Pick out and copy each line below that contains the string "Instruction". Case must match.

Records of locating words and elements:
^^^^

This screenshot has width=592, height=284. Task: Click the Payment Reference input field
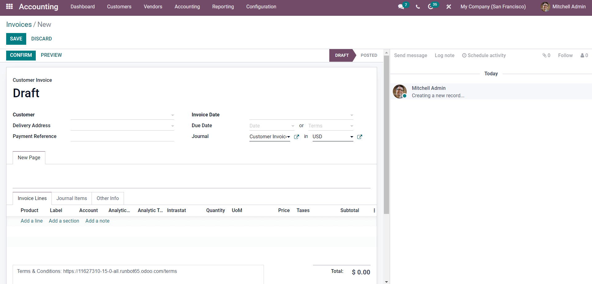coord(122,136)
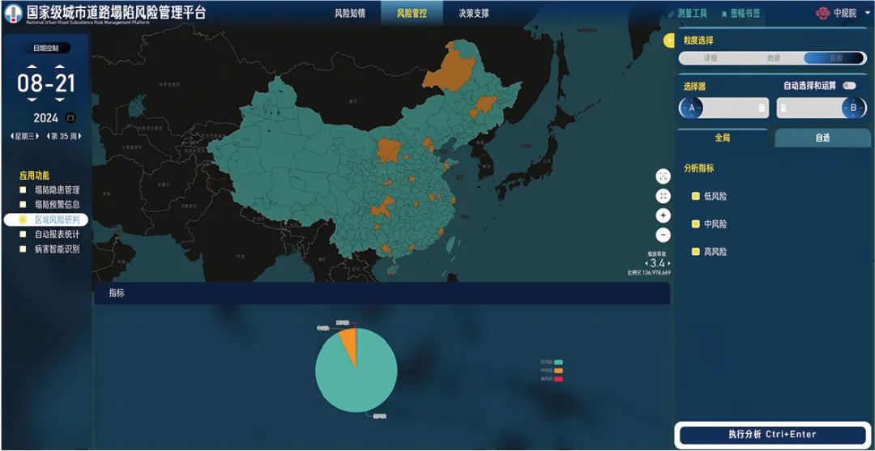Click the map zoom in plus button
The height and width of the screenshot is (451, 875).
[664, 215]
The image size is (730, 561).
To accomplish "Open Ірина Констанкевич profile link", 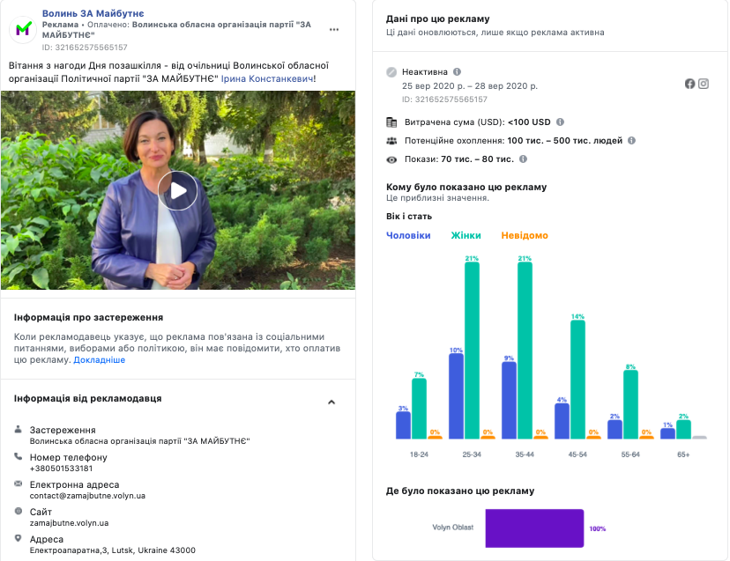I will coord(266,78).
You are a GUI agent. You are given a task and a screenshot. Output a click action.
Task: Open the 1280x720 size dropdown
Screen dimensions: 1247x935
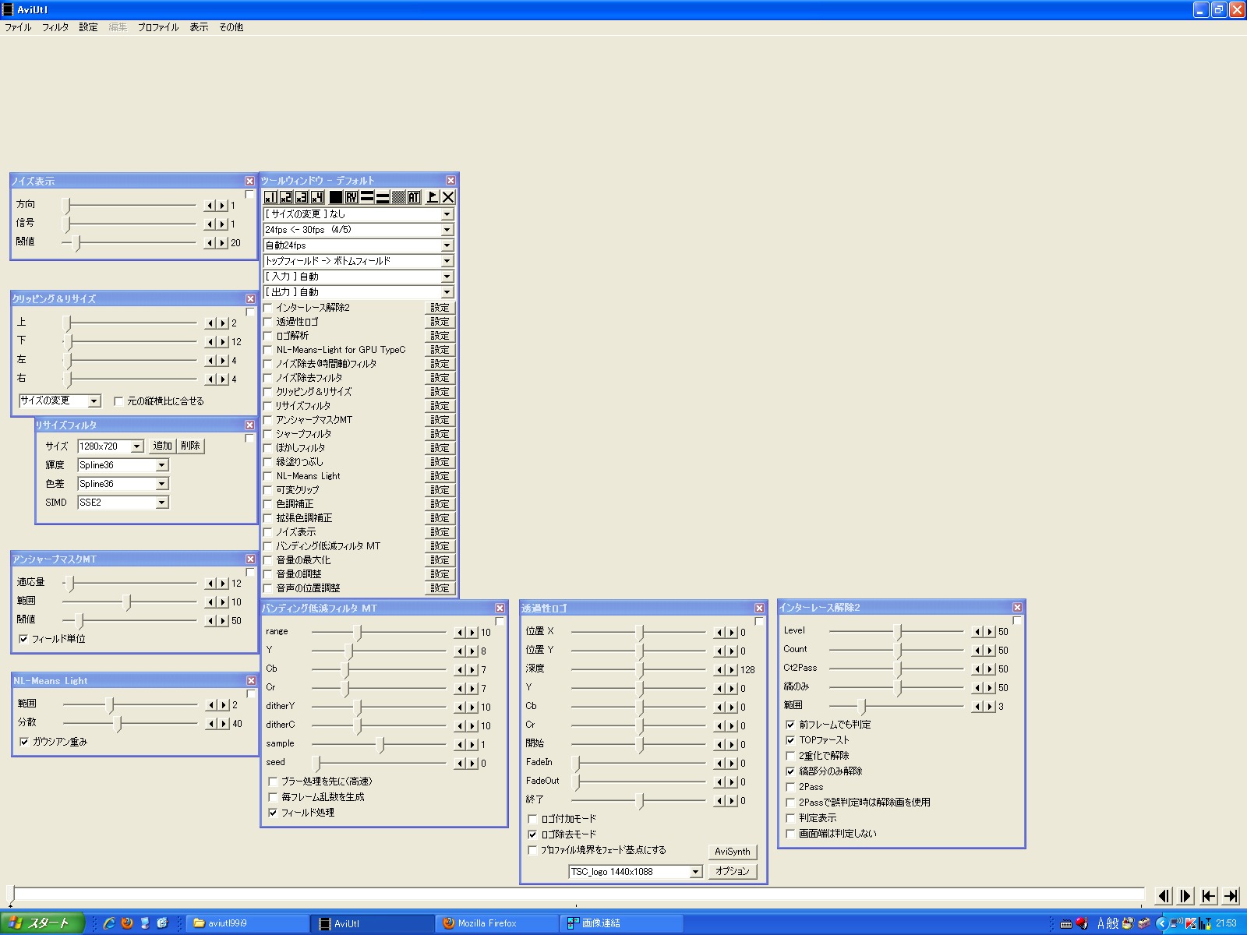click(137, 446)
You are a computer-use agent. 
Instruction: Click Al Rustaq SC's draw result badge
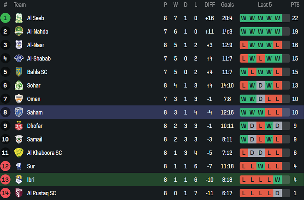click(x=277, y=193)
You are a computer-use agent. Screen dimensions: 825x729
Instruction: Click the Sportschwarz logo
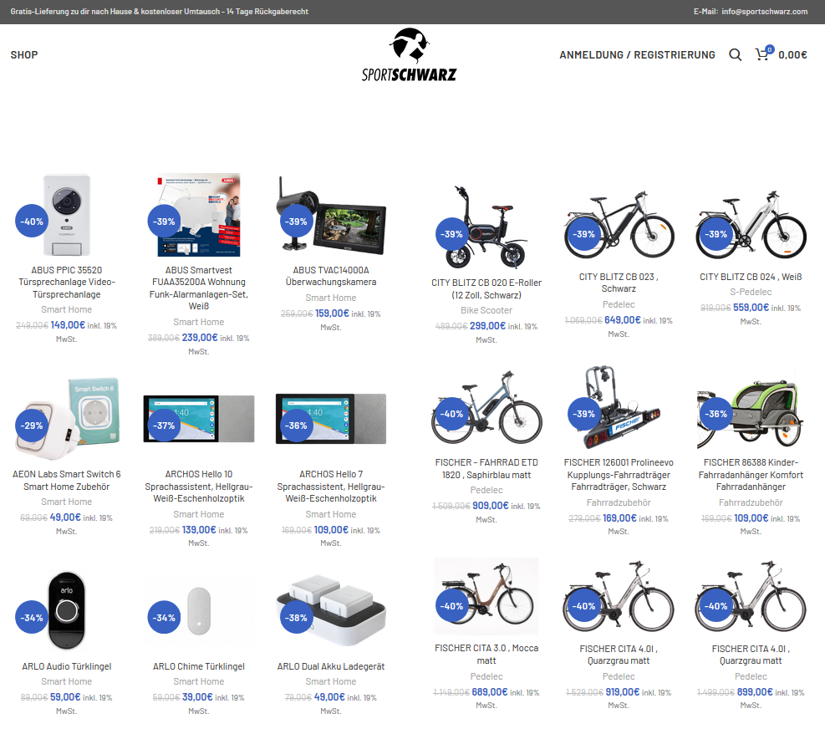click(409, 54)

^^^^

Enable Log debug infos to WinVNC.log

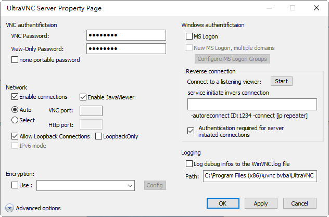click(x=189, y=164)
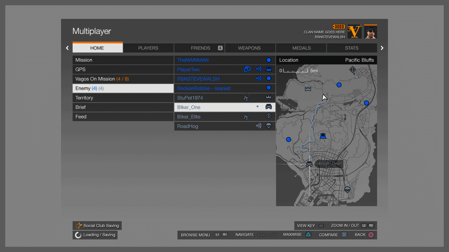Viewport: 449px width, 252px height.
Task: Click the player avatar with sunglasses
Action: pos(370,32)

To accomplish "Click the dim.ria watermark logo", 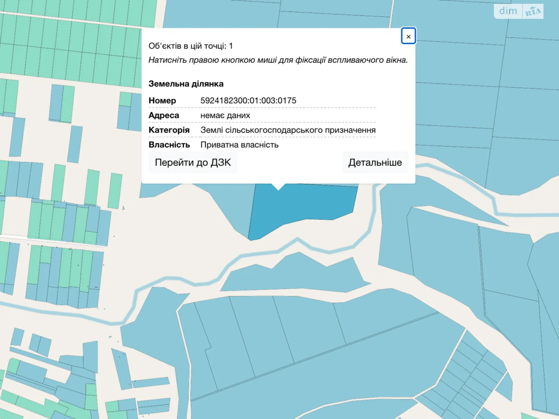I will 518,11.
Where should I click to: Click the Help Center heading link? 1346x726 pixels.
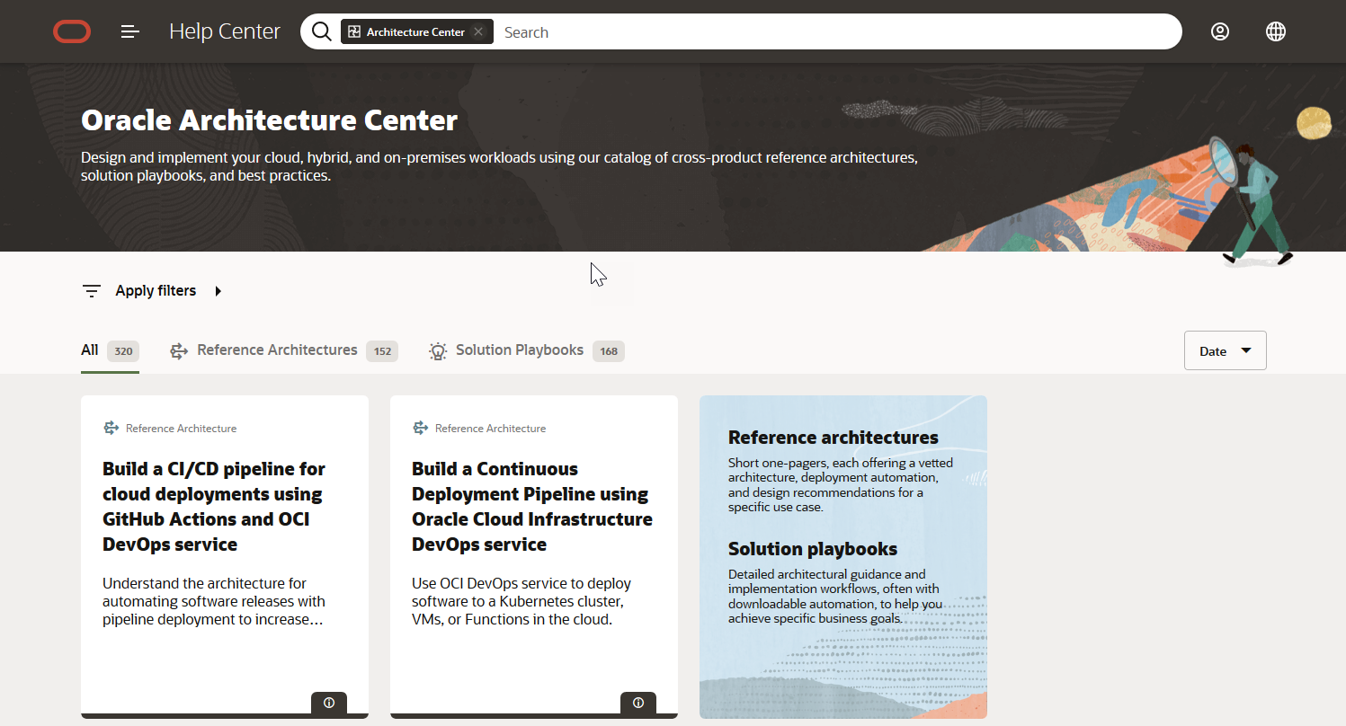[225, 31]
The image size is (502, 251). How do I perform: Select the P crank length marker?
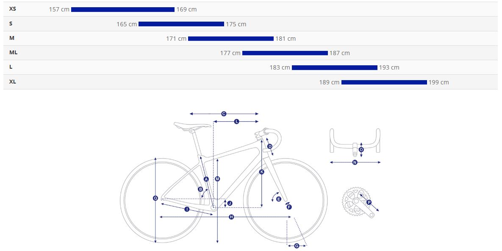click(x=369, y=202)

^^^^

§ **OUTPUT OF THE TASK**
Instruction: Click Al Rustaq SC's draw result badge
Instruction: Click the Sportschwarz logo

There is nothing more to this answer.